Time Zones: Five Hours of Solstice Reverence and Revelry at Stonehenge
Wednesday, June 24, 2009
At the stroke of 12:01 a.m., Stonehenge is set aglow by the thousands of camera flashes ricocheting off the monument's standing stones, paparazzi-style. Against the black sky, the ancient circle suddenly stands out against the horizon like a set of blue fingers poking up from the ground.
"We are here to call in the sun," shouts King Arthur Pendragon, thrusting his hazel-wood staff into the air.
It's Sunday, June 21, the longest day of the year in the Northern Hemisphere, and a record 35,000 people have flocked to Stonehenge to celebrate it. That's up from 14,500 in 2000, when English Heritage, caretaker of the site, started keeping track.
For a growing number of people, celebrating summer solstice at Stonehenge is mainly an excuse to drink themselves silly in a setting as exotic as any. (It's one of the few times a year when visitors can walk -- or, in many cases, lurch -- among the world-famous stones some scholars believe are 5,000 years old.)
For Britain's pagan community -- about 115,000-strong and growing, observers say -- June 21 is the holiest day of the year.
At 1 a.m., the scene on this pocket of the Salisbury Plain, about 80 miles west of London, resembles a carnival. Self-styled druids, witches and nature-worshiping pagans cast spells and perform rituals. Teenagers stagger around trailing billows of cannabis smoke. Tribal dancers from Indonesia stomp in grass skirts. Parents are poised like warriors as they protect their patches of grass from inebriated revelers.
Pendragon, who legally changed his name from John Rothwell to Arthur Uther Pendragon in 1986, is reciting poetry away from the stone circle. He wears a white robe and a red belt, with a three-foot sword tied to one side and a pouch holding business cards and cigarettes tied to the other.

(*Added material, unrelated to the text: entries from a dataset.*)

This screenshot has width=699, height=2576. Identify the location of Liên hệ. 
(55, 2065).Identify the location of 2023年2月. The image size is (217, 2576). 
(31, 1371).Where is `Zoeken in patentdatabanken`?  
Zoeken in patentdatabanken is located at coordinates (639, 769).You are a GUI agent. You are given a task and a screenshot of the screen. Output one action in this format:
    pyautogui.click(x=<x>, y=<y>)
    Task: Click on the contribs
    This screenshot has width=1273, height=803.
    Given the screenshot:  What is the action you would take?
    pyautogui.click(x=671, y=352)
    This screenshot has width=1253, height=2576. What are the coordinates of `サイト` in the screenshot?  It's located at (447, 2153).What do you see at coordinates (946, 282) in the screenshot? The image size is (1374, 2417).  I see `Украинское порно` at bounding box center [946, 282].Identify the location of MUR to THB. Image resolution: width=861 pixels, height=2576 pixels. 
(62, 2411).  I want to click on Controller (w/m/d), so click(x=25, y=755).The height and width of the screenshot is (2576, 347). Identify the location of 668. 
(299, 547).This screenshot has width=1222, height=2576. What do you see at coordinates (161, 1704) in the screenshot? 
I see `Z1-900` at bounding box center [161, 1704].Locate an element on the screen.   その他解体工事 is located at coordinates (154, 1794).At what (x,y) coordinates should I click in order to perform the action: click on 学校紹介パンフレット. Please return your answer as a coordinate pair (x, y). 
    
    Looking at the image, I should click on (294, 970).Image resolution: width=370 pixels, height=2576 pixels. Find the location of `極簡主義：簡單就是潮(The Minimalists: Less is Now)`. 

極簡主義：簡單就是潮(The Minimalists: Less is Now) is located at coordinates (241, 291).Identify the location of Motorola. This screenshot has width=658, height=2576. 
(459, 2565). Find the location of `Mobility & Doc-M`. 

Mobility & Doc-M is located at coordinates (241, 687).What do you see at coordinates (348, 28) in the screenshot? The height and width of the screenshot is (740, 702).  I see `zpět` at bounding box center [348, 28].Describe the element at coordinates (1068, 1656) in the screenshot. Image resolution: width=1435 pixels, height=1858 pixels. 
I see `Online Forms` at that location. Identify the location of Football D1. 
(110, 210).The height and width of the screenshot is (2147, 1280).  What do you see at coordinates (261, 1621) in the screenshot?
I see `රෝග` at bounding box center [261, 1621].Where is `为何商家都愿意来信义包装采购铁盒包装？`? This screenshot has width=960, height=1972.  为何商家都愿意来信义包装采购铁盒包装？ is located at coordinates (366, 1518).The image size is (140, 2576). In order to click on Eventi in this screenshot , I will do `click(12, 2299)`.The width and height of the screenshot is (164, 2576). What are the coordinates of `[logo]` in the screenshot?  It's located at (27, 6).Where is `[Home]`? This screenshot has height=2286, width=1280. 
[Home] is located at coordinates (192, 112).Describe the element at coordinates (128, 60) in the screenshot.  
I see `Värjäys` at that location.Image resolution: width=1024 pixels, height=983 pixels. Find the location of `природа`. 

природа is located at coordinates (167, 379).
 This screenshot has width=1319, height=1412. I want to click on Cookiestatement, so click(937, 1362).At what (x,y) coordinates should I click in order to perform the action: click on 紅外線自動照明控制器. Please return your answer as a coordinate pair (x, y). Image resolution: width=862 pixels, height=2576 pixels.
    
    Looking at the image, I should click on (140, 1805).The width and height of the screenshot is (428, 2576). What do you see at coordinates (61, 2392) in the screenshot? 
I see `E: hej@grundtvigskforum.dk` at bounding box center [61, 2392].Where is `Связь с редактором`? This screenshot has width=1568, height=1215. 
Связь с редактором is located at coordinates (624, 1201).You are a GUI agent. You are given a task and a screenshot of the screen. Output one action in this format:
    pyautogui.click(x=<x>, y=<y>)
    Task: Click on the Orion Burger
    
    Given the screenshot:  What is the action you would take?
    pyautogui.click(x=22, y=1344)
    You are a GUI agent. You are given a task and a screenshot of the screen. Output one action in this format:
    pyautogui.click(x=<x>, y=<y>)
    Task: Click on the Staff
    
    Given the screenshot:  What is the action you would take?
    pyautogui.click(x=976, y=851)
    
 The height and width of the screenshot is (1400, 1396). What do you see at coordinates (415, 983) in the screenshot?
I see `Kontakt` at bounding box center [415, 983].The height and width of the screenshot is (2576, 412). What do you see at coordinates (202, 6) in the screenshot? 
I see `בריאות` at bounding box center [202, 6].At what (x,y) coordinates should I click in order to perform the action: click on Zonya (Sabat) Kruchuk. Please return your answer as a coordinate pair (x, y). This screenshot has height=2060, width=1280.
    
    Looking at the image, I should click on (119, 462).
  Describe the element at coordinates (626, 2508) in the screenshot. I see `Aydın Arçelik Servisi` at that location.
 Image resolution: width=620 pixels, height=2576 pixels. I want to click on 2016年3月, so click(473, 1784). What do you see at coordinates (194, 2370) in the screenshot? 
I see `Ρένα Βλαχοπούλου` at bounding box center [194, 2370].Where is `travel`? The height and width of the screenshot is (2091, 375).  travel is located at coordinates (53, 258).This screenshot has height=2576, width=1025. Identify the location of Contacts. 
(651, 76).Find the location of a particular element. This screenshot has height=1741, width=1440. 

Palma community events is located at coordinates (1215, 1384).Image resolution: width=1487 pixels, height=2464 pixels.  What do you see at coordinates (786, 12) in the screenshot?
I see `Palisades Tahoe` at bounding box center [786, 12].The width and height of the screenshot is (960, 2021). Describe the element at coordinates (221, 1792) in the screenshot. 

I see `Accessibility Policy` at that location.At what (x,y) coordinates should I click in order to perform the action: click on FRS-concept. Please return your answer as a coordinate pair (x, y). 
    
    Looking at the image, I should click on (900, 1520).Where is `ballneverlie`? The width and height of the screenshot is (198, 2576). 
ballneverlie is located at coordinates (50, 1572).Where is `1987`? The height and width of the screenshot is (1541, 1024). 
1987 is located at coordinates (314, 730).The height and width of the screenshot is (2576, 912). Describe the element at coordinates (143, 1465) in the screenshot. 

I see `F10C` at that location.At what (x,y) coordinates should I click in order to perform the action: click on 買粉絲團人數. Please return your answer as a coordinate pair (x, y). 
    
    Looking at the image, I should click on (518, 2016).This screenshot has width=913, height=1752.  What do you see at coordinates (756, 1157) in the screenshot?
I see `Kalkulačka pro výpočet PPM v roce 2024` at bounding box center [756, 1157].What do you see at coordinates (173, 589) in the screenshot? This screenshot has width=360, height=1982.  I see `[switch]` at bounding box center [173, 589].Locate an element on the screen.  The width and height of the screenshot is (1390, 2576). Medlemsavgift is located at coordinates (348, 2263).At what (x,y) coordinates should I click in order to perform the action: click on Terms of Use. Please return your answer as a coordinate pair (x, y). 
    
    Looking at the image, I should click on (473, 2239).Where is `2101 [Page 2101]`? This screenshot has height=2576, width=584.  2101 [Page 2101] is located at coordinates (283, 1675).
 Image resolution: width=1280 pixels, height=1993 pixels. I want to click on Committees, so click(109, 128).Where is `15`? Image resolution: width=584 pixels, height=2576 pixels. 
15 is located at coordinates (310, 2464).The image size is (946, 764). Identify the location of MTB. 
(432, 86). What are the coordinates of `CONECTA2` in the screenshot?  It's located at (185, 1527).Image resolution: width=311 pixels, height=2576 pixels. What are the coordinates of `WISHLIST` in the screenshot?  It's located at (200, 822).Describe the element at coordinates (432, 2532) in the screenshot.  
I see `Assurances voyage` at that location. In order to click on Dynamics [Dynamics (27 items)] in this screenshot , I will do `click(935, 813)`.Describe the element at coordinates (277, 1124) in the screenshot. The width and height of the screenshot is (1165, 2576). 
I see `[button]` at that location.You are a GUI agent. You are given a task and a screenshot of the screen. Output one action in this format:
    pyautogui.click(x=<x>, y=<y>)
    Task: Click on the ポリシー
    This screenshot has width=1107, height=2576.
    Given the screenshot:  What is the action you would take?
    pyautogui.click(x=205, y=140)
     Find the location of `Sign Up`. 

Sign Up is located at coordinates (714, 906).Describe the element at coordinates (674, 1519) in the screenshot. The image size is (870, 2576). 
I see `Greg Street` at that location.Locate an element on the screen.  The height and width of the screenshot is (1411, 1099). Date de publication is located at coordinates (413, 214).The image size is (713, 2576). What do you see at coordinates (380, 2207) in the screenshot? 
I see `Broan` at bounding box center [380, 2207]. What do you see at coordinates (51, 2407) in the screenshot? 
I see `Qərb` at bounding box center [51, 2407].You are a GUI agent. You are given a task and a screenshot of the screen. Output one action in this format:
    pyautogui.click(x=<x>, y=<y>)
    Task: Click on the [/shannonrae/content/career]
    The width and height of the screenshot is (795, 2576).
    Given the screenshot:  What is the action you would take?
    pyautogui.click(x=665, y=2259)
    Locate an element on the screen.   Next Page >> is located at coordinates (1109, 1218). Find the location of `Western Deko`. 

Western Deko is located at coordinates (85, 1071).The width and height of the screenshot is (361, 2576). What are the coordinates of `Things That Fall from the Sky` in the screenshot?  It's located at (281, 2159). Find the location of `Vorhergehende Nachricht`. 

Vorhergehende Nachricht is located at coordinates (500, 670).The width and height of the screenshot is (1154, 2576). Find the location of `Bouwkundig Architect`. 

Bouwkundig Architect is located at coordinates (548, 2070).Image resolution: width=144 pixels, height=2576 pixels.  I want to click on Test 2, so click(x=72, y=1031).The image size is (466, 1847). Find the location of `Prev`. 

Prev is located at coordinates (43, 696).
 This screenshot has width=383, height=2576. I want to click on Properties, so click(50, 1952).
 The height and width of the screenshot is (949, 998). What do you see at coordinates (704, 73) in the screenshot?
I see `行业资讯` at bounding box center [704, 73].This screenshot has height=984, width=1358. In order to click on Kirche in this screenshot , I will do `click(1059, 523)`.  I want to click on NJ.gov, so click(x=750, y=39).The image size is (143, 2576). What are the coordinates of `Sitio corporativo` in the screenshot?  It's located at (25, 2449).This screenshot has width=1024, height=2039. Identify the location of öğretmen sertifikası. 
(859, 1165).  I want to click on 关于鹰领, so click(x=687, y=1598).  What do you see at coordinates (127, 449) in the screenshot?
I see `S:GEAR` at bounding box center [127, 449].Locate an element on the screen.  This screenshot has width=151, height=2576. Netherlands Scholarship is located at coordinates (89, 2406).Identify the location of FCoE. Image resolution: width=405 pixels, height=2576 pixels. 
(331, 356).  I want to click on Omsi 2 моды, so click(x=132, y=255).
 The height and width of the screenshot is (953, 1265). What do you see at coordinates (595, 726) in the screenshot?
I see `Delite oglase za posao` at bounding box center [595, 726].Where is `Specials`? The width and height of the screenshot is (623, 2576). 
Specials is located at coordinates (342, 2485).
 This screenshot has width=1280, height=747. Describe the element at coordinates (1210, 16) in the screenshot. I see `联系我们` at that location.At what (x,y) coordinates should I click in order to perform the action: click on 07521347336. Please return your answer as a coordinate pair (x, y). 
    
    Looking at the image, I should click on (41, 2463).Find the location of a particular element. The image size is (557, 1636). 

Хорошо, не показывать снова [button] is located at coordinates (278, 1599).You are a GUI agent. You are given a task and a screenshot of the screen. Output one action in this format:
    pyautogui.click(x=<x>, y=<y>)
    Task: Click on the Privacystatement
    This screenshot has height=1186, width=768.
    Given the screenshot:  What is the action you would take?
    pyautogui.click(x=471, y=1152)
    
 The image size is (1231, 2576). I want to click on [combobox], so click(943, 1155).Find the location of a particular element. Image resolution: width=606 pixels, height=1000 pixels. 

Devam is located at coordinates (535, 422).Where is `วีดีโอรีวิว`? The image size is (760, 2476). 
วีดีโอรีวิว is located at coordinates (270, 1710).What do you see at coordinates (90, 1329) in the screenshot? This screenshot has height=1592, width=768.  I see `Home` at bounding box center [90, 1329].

The 55-year-old battle chieftain of the Council of British Druid Orders is a well-known local protester and, after Stonehenge, the most photographed subject here.
The annual festival began on a Saturday this year, meaning that people with weekday jobs, who need more than 30 minutes of sleep at night, could come. But the real reason for the influx, organizers say, is that it has become a fixture on the summer festival circuit in Europe, which includes events such as Glastonbury and the Edinburgh Fringe.
Just before 2 a.m. Sunday, the temperature dips to 48 degrees, the coldest point of the night. Because this is Britain, there is a lot of talk about the weather. The druids are gleeful it's not raining but are quick to point out that even if it does, they are hardy people; Pendragon, for example, lives a mile away in an unheated caravan.
In an effort to manage the crowds, there are more rules than ever this year: no glass, no large bags, no fires, no torches, no candles, no more than four beers apiece, no climbing and no standing on the stones, all of which are broken.